• [Source excerpt]
*****

When
you code a join operation in SAS and the join cannot be passed directly
to a DBMS for processing, SAS performs the join. Normally, this processing
involves individual queries to each data source that belonged to the
join, and SAS performs the join internally. When you join a large
DBMS table and a small SAS data set or DBMS table,
using
the DBKEY=,
DBINDEX=, and MULTI_DATASRC_OPT= options
might enhance performance. These options let
you retrieve a subset of the DBMS data into SAS for the join.
When you specify MULTI_DATASRC_OPT=IN_CLAUSE
for DBMS data sources in a PROC SQL join operation, the procedure
retrieves the unique values of the join column from the smaller table
to construct an IN clause. SAS uses this IN clause when SAS retrieves
data from the larger DBMS table. SAS performs the join. If you use
a SAS data set, no matter how large it is, it is always in the IN_CLAUSE.
For better performance, it is recommended that the SAS data set be
smaller than the DBMS table. If not, processing can be extremely slow.
MULTI_DATASRC_OPT= generates
a SELECT COUNT to determine the size of data sets that are not SAS
data sets. If you know the size of your data set, you can use the
DBMASTER= data set option to designate the larger table.
MULTI_DATASRC_OPT= might
provide performance improvements over DBKEY=. If you specify options,
DBKEY= overrides MULTI_DATASRC_OPT=.
MULTI_DATASRC_OPT= is
used only when SAS is processing a join with PROC SQL. It is not used
for SAS DATA step processing. For certain joins operations, such as
those involving additional subsetting applying to the query, PROC
SQL might determine that it is more efficient to process the join
internally. In these situations, it does not use the MULTI_DATASRC_OPT=
optimization even when specified. If PROC SQL determines it can pass
the join directly to the DBMS it also does not use this option even
though it is specified.

*****

• [Material]
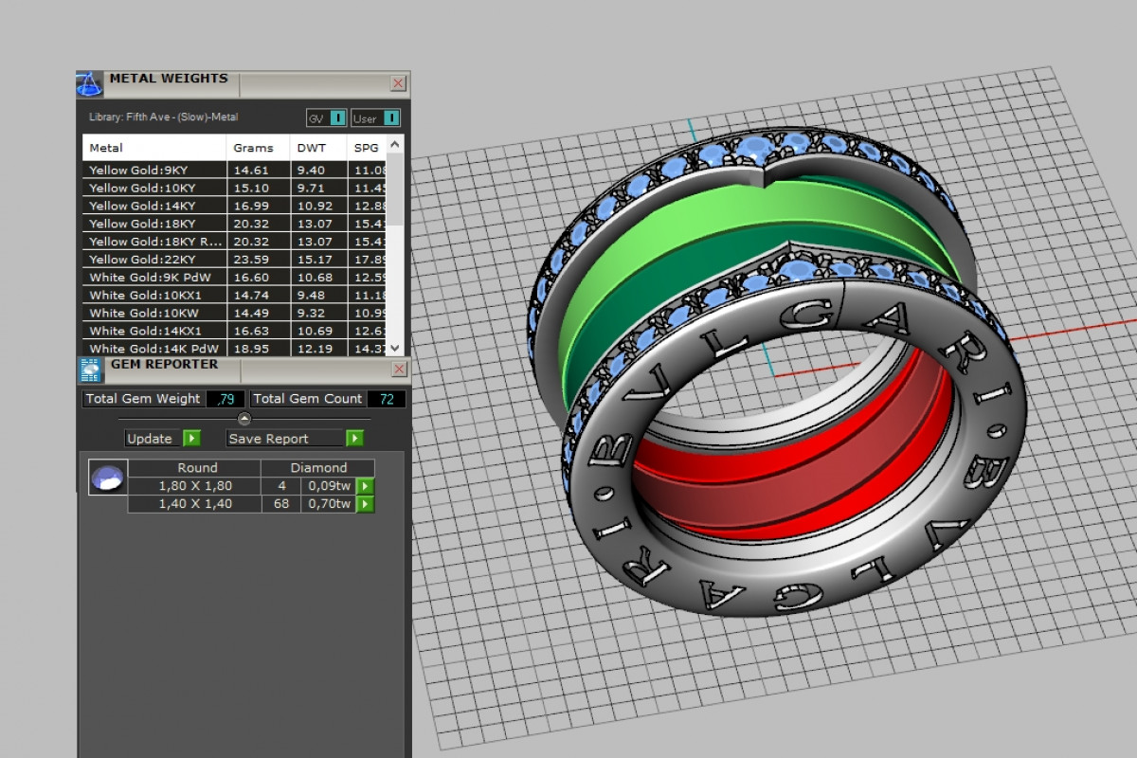Close the Gem Reporter panel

*****

• [Work to do] Write out the part of the SAS join performance text between "MULTI_DATASRC_OPT= generates" and "DBKEY= overrides MULTI_DATASRC_OPT=.", inclusive.

• [Output of the task]
MULTI_DATASRC_OPT= generates
a SELECT COUNT to determine the size of data sets that are not SAS
data sets. If you know the size of your data set, you can use the
DBMASTER= data set option to designate the larger table.
MULTI_DATASRC_OPT= might
provide performance improvements over DBKEY=. If you specify options,
DBKEY= overrides MULTI_DATASRC_OPT=.